Il n'y a rien qui nous force à vivre une vie palpitante et pourtant on aime se plier à la norme. Mais voilà, il vient un jour où l'on signe, un jour où l'on appose le point final à la dernière page de sa vie. Là, on revient en arrière à toute vitesse, on lit pour la première fois des mots que l'on a écrits il y a longtemps déjà. Et on ne voit plus les extravagances, les fantaisies et les feux d'artifice, on ne voit que les matins brumeux, les baisers volés et les sourires ensommeillés, les parfums floraux et la sensation du soleil sur la peau, celle d'une pluie chaude d'été et d'un cœur qui bat contre le sien comme pour la première fois. On ne se souvient pas de ce qui a fait de la vie une vie extraordinaire, on ne se souvient que de ce qui a fait de la vie, une vie.

Ce matin-là, Olivia fut réveillée par les coups que lui assénait son enfant. Il semblait danser au rythme d'une chanson folklorique.
La jeune femme battit des paupières pour chasser les vestiges de son sommeil. La chambre était baignée d'une douce lumière matinale, filtrée par les voilages aux fenêtres. Enceinte depuis cinq mois, elle posait l'une de ses jambes sur le flanc d'Alexander afin de positionner son ventre rond entre leurs corps. Ainsi, elle parvenait à dormir mais surtout, elle sentait qu'à deux, ils protégeaient le bébé.
Le beau brun était toujours profondément endormi, les lèvres entrouvertes d'où s'échappaient un léger sifflement régulier. Il était splendide, comme une statue représentant un dieu grecque auréolé de clarté. Quelques boucles brunes retombaient sur son front et les rayons du soleil faisaient luire ses paupières closes. Il ressemblait à un rêve assoupi.
Sans parvenir à s'en empêcher, Olivia leva la main vers son visage et dessina du bout de l'index l'arête droite de son nez volontaire. Et, comme à chaque fois qu'elle le touchait, il s'éveilla.
Sans ouvrir les yeux, Alexander passa le bras autour des épaules de la jolie brune et la pressa contre son corps encore engourdi. Elle était tendrement chaude et tout en courbes. Ses doigts pouvaient s'enfoncer dans la chaire de ses bras. Olivia devenait moelleuse, son corps entier se préparait à accueillir cet heureux événement.
L'enfant se manifesta de nouveau.
- Le bébé fait encore des siennes ? s'enquit-il sans émerger tout à fait.
Traçant du bout du doigt la ligne de ses lèvres pleines, Olivia sourit sans qu'il ne puisse le voir.
- Cet enfant est déjà turbulent. Je parie ma plus belle culotte qu'il me ressemblera plus qu'à toi.

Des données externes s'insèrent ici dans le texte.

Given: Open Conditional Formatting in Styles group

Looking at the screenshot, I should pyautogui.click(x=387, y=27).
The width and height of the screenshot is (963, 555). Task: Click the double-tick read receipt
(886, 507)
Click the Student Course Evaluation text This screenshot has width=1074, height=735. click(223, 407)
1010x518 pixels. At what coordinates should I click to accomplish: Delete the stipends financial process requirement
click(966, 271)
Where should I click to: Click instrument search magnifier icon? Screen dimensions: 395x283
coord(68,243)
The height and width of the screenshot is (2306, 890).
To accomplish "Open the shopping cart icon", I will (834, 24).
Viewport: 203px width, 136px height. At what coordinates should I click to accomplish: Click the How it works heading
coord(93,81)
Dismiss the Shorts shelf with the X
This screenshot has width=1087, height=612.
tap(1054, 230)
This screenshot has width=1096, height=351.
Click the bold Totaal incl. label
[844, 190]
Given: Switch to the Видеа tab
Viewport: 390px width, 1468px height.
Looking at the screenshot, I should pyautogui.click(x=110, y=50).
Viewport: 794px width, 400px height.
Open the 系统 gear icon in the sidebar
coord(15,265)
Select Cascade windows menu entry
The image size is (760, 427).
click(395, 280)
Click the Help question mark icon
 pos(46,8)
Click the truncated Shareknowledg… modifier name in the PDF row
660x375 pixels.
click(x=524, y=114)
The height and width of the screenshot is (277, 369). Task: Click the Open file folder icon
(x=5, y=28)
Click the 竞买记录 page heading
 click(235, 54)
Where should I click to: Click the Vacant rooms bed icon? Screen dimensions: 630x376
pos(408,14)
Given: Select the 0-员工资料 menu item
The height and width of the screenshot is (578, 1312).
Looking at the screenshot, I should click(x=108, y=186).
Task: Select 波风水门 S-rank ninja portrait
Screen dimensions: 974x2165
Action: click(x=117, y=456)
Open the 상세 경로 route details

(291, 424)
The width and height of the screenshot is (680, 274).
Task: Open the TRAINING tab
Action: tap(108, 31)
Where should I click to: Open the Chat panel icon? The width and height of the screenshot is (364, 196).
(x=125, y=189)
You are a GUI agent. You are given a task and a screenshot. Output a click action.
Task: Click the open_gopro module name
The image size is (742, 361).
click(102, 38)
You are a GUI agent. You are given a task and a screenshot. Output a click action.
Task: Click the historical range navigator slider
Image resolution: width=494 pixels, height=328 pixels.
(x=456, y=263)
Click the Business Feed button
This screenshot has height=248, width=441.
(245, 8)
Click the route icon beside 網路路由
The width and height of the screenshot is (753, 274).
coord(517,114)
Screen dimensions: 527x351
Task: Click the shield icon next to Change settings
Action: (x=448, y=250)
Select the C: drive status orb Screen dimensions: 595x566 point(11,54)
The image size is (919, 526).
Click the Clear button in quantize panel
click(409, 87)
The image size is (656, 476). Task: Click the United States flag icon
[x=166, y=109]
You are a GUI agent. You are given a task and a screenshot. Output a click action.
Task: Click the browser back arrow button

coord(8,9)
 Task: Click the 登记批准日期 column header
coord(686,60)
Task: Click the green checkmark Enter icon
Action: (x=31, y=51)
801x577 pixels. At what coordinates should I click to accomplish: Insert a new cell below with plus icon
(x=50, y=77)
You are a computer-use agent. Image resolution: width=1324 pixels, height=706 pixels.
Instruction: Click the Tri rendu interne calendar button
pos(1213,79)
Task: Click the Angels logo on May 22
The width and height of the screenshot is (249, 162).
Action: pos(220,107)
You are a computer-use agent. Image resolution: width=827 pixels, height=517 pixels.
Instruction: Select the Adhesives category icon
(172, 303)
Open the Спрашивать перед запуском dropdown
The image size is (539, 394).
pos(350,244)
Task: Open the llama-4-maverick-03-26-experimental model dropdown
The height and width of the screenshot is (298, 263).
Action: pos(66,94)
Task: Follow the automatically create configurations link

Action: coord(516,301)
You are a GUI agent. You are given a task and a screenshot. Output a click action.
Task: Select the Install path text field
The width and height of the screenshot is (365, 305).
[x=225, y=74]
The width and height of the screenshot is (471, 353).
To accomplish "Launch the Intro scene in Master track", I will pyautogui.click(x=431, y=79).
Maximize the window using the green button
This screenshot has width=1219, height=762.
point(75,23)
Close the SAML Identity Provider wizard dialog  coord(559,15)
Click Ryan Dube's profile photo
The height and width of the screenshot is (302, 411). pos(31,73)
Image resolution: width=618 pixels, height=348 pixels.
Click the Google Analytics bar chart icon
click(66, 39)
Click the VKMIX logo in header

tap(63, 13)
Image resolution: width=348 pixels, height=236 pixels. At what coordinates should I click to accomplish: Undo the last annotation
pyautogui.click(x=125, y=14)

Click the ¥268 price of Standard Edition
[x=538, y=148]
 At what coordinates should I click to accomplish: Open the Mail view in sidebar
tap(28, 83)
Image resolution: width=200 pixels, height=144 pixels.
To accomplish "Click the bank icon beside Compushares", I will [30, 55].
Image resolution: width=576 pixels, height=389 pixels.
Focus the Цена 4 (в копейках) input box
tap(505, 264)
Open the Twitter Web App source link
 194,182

Un sourire s'épanouit à son tour sur les lèvres fines du bel écrivain.
- S'il a un peu de chance, rétorqua-t-il.
Olivia, attendrie, planta un baiser sur sa mâchoire avant d'enfouir son visage au creux de son épaule.
- Hmm, je voudrai rester là pour toujours, geignit-elle avant de frotter son nez contre sa carotide.
- Alors reste, l'incita-t-il en faisant glisser ses larges paumes sur son corps frémissant.
Elle laissa échapper un petit rire avant de s'écarter et de se relever tant bien que mal. Prenant le temps de se couvrir de la chemise blanche qu'il portait la veille, elle se dirigea vers la cuisine en chantonnant.
Là, elle sortit de quoi préparer une compote de pommes.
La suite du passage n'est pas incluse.